OPINIÃO

Diana Vaz de Lima é professora de Contabilidade pública e previdência no Departamento de Ciências Contábeis e Atuariais (CCA/UnB) e de Governança e accountability no setor público no Programa de Pós-Graduação em Administração (PPGA/UnB) da Universidade de Brasília (UnB). Concluiu Programa de Pós-Doutoramento em Contabilidade e Controladoria pela FEA-RP/USP, é doutora em Ciências Contábeis pelo Programa UnB/UFPB/UFRN, mestre em Administração pelo PPGA/UnB, especialista em Administração Financeira pela Fundação Getúlio Vargas e contadora pelo Centro Universitário do Distrito Federal (UDF).  É coordenadora do Grupo de Estudos e Pesquisas em Governos Locais (GEPGL) e  membro da Academia de Ciências Contábeis do Distrito Federal (ACiConDF) e da Associação Brasileira de Contadores Públicos (ABCP).

Diana Vaz de Lima1 

 

O novo presidente do Brasil mal tomou posse e a reforma da previdência já está em sua pauta de prioridades. Os números impressionam e explicam o motivo de tanta preocupação: o Brasil gasta mais de 13% do PIB em previdência, e para o ano de 2018 foi apurado um déficit (contribuições menos despesas pagas) em mais de 200 bilhões de reais.

 

Só no ano de 2017, foram estimados mais de 100 bilhões de reais de sonegação e uma renúncia contributiva de mais de 40 bilhões de reais. Mais de 450 bilhões de reais não foram recebidos ao longo dos anos (dívida ativa). Relatório do Tribunal de Contas da União (TCU) aponta que um em cada dez benefícios previdenciários é pago com erro ou fraude.

 

As mudanças que estão sendo discutidas afligem milhões brasileiros que ainda veem o sistema de previdência como a garantia de um futuro seguro e uma velhice tranquila. Muitas são as especulações sobre o tema, e os especialistas se dividem sobre o melhor caminho a ser traçado.

 

Os mais céticos não acreditam que existe déficit nas contas previdenciárias. Para essas pessoas, o problema reside na forma em que essa conta é feita: como a previdência está no “tripé” do sistema de seguridade social (saúde, previdência e assistência), não faltariam recursos para pagar os benefícios previdenciários.

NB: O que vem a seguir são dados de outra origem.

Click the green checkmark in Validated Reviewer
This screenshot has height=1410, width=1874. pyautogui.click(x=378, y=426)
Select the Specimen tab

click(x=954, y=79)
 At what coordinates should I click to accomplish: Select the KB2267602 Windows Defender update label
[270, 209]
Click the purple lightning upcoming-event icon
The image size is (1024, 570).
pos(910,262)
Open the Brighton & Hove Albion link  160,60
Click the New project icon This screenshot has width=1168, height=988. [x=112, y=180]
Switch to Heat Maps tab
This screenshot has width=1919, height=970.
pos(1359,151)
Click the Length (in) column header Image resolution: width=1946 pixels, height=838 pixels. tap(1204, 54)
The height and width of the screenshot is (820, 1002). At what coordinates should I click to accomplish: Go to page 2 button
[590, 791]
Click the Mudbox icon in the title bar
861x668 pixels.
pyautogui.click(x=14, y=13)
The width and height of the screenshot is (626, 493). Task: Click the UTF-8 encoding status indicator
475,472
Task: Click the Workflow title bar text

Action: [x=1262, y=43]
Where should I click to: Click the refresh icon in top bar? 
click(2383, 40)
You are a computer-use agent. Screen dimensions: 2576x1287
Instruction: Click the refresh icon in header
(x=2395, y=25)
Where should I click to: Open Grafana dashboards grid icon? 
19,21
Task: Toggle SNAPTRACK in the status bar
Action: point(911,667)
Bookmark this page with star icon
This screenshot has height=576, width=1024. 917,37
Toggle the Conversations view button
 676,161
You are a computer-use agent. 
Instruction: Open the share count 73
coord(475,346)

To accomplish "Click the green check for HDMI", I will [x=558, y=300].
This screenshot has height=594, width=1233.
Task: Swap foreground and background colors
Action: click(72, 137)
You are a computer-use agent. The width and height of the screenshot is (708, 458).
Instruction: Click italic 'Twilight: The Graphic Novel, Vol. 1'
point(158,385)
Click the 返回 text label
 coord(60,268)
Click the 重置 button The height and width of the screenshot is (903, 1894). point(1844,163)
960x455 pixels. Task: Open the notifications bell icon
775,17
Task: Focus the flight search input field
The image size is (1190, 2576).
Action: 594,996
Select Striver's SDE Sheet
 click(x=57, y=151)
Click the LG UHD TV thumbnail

Contudo, o corte dos benefícios assistenciais, como o programa bolsa família (que representa apenas 0,5% do PIB), e os problemas de financiamento na área da saúde mostram o quanto o desequilíbrio nas contas previdenciárias afeta as demais políticas públicas.

 

Para outros, o problema reside na má gestão e na falta de fiscalização. Entendem que se os recursos que deixaram de entrar no “caixa da previdência” fossem cobrados, como os 450 bilhões de reais inscritos em dívida ativa, o problema estaria resolvido. Contudo, esquecem de considerar que a probabilidade de receber grande parte dessa dívida é remota, ou seja, dificilmente esses valores algum dia entrarão para os cofres públicos. E mesmo que esses recursos fossem integralmente arrecadados, cobririam pouco mais de dois anos de déficit nas contas previdenciárias.

 

Entre os que consideram que o sistema previdenciário é deficitário, não são poucos os que apresentam propostas para reequilibrar o sistema. A maioria defende uma idade mínima para os segurados começarem a receber os benefícios previdenciários (na faixa dos 65 anos) e a equiparação das regras entre homens e mulheres (as mulheres no Brasil têm um bônus de cinco anos comparativamente aos homens).

 

Na mesa de discussões da reforma previdenciária também não deve ser minimizado o impacto do envelhecimento populacional e da queda da fecundidade. Dados do Instituto Brasileiro de Geografia e Estatística (IBGE) mostram que a taxa de fecundidade no Brasil caiu de 6 filhos por mulher na década de 1960 para 1,7 filhos por mulher em 2018. Com relação à expectativa de vida, em 2018 o Brasil alcançou a maior média, quando a longevidade chegou a 76 anos contra 54 anos na década de 1960. O reflexo desses números é imediato nas contas previdenciárias: com menos contribuintes ao longo dos anos e mais despesas com benefícios pagos por mais tempo, a tendência é que o déficit da previdência continue crescente com o passar dos anos.

 

Como se vê, são muitos os desafios a serem enfrentados pelo novo governo. Além do aumento das exigências para receber os benefícios previdenciários e do cuidado com as questões demográficas, devem ser estabelecidas boas políticas de governança para combater os erros e fraudes apurados. O Governo brasileiro também deve investir em ações de transparência: a sociedade deve saber quem deve e quanto deve para o sistema, quais são suas fontes de financiamento e quem são os seus beneficiários.

 

Independentemente da proposta que vier a ser apresentada, é preciso considerar que a previdência é um patrimônio do trabalhador brasileiro. O Brasil está entre os países que oferecem a maior cobertura previdenciária para seus trabalhadores, com mais de 80% dos idosos amparados pelo sistema. Manter essa conquista vai exigir um pouco de sacrifício de cada um de nós.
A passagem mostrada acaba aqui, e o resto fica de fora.